A FIGURA: Hornicek
Um gigante entre os postes arsenalistas, sustendo várias bolas com selo de golo. O guarda-redes checo voltou a evidenciar-se, apenas sendo batido de grande penalidade. Apesar da juventude, é inequívoca a segurança que dá à equipa, também na construção de jogo e como escapatória à pressão. Para além disso, retardou o golo andaluz com intervenções verdadeiramente milagrosas, essencialmente no primeiro tempo. Com um punhado de estiradas evitou lances que pareciam de golo certo. Exibição europeia para recordar.

O MOMENTO: golo de Chucho Hernandez (61’)
Contragolpe bem gizado pelo Betis, a apanhar a equipa do Sp. Braga em contrapé. Antony conduziu pela direita, deixando Abde Ezzalzouli com via aberta pelo corredor esquerdo. O marroquino preparava-se para ganhar terreno, sendo travado por Gorby no interior da área. No frente a frente com Hornicek, o avançado Chucho Hernandez acabou por levar a melhor, enganado o guarda-redes. Bola para um lado, guarda-redes para o outro, a estabelecer o empate final.  

POSITIVO: a estrada para Istambul
Os adeptos do Sp. Braga mostraram o caminho. «The road continues», podia ler-se numa tarja gigante, estando mapeadas as cidades dos clubes que os arsenalistas já deixaram para trás nesta campanha europeia. Ainda com quilómetros pela frente, os guerreiros apontam a Istambul, cidade turca na qual se vai disputar a final da presente edição da Liga Europa. O mote está dado; estiveram nas bancadas 20.847 espectadores.

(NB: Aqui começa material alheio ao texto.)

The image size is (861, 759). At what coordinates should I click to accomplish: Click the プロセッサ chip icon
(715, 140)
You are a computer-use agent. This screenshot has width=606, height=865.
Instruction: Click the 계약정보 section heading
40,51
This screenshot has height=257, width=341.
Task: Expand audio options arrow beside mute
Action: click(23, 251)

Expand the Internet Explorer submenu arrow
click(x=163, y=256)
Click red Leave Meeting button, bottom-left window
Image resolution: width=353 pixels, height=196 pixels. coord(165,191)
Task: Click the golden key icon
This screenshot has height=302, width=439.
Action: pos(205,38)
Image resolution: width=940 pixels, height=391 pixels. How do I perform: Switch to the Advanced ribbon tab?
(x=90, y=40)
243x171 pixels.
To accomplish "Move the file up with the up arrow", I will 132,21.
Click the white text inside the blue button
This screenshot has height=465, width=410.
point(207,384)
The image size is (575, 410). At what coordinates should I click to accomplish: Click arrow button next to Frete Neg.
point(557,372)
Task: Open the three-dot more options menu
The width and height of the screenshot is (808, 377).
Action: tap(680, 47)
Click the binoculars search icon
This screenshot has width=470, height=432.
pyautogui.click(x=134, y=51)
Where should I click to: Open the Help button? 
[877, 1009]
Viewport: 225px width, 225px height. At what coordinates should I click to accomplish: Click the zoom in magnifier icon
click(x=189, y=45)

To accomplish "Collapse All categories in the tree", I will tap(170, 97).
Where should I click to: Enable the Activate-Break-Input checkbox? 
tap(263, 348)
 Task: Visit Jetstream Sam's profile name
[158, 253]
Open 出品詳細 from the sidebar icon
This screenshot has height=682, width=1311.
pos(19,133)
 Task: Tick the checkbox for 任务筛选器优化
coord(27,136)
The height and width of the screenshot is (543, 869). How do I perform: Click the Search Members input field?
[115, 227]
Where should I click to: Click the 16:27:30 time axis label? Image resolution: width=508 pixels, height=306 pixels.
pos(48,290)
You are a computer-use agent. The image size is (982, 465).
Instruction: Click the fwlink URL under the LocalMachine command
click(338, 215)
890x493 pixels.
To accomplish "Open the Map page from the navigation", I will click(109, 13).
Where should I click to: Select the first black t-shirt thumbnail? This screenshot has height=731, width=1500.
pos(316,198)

NEGATIVO: Diego Rodrigues sai lesionado
Batedor do canto do golo inaugural, o médio acabou por ter de ser substituído ao minuto dezoito, com queixas físicas. Após uma entrada violenta de Amrabat, em que o marroquino viu cartão amarelo logo aos onze minutos, Diego apresentou de imediato queixas, ainda tentou, mas não aguentou mais do que sete minutos em campo. Foi substituído, ainda numa fase precoce, por João Moutinho. Nikaté também abandonou o relvado, já nos descontos, com queixas.

OUTROS DESTAQUES

Pablo Fornals
O médio espanhol foi dos mais esclarecidos do Betis, dando critério às movimentações ofensivas da equipa de Pellegrini. Destacou-se, também, nas bolas paradas, criando perigo nas bolas colocadas na área. 

Grillitsch
Uma das novidades de Carlos Vicens no onze arsenalista, o médio precisou apenas de cinco minutos para justificar a aposta. Abre o ativo, mas, mais do que isso, esteve sempre sereno e eficaz no setor intermediário. 

Chucho Hernandez
O avançado colombiano rubricou uma exibição muito completa, quer a aparecer em zonas de finalização, quer a servir os colegas. Entre os esteios da defesa arsenalistas, Chucho foi à luta e trabalhou muito de costas para a baliza. Da marca dos onze metros não desperdiçou.

Gorby
Esteve no melhor e no pior, manchando a exibição com o penálti cometido. Até lá, respirava confiança com a bola nos pés, jogando com tranquilidade. Percorreu campo todo, foi sempre solução e fez o jogo fluir.